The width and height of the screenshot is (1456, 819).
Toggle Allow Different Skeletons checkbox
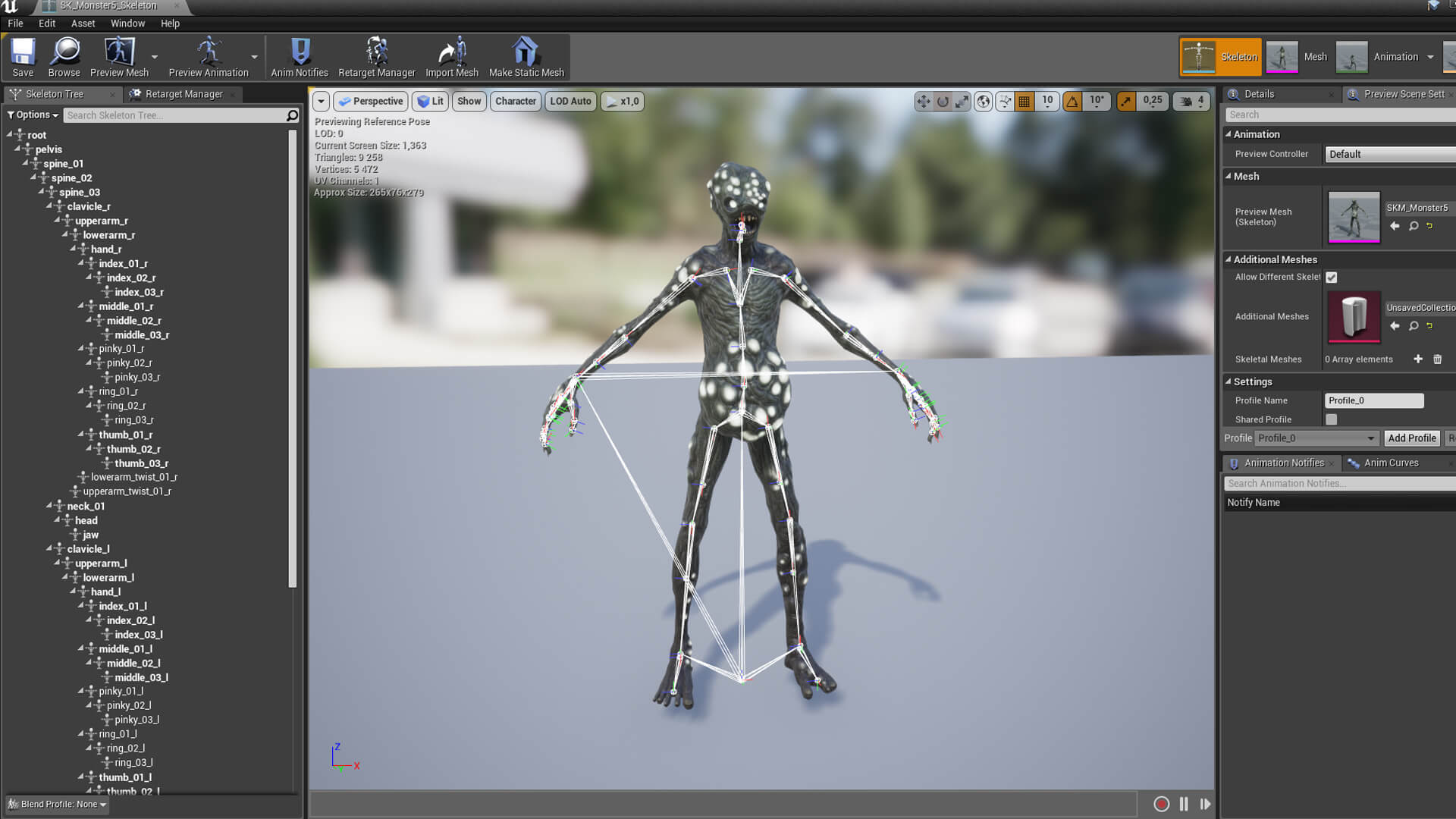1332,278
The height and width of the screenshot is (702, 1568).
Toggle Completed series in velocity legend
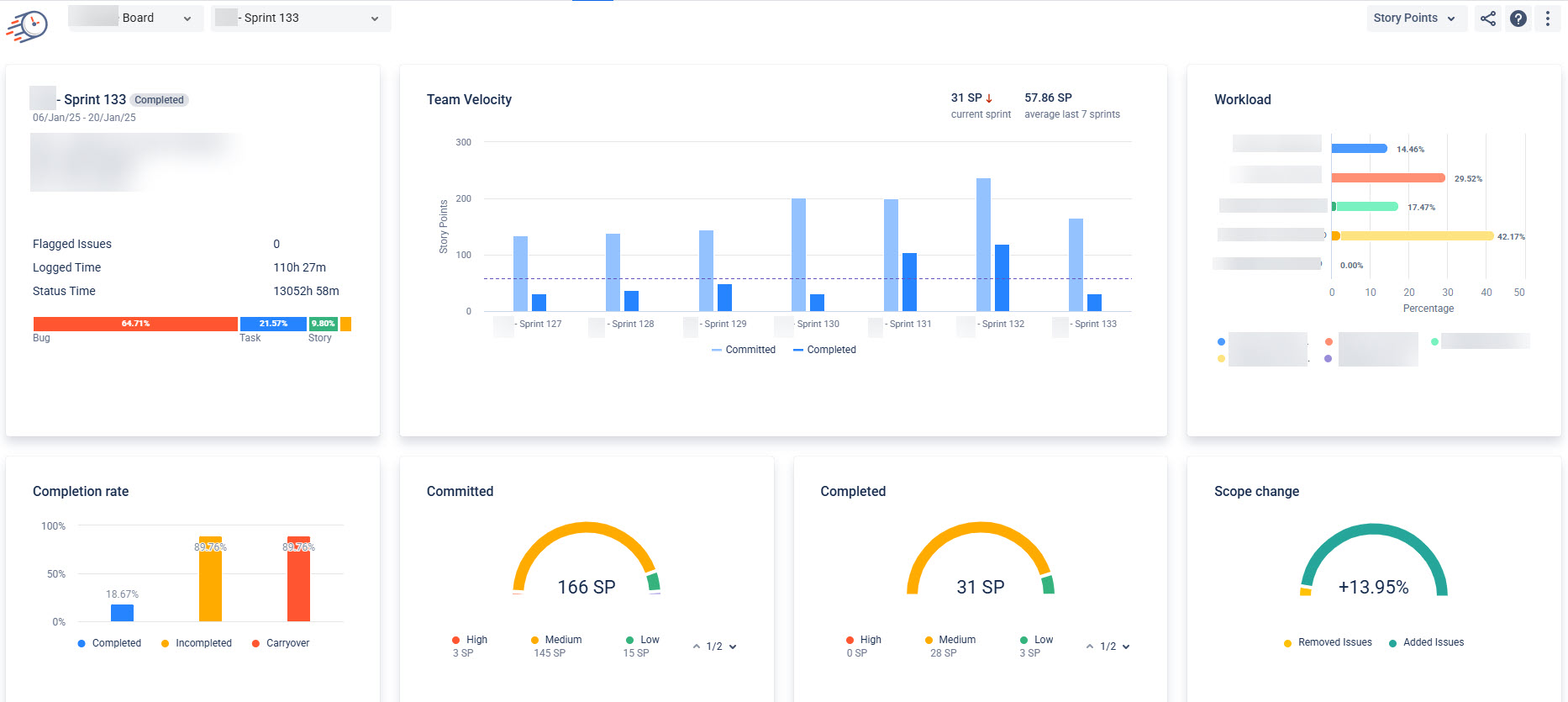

PROBLEM TO WORK ON:
Resize the listing above by multiplying every coordinate in its answers by 0.85 and rounding to whole numbers, with halves rounded up. Write out all of its lines again, requests included, leaving the other lines unchanged and the pictures out.

RESULT OF THIS EXERCISE:
The width and height of the screenshot is (1456, 819).
Toggle Allow Different Skeletons checkbox
1132,236
The height and width of the screenshot is (702, 1568).
Toggle Completed series in velocity legend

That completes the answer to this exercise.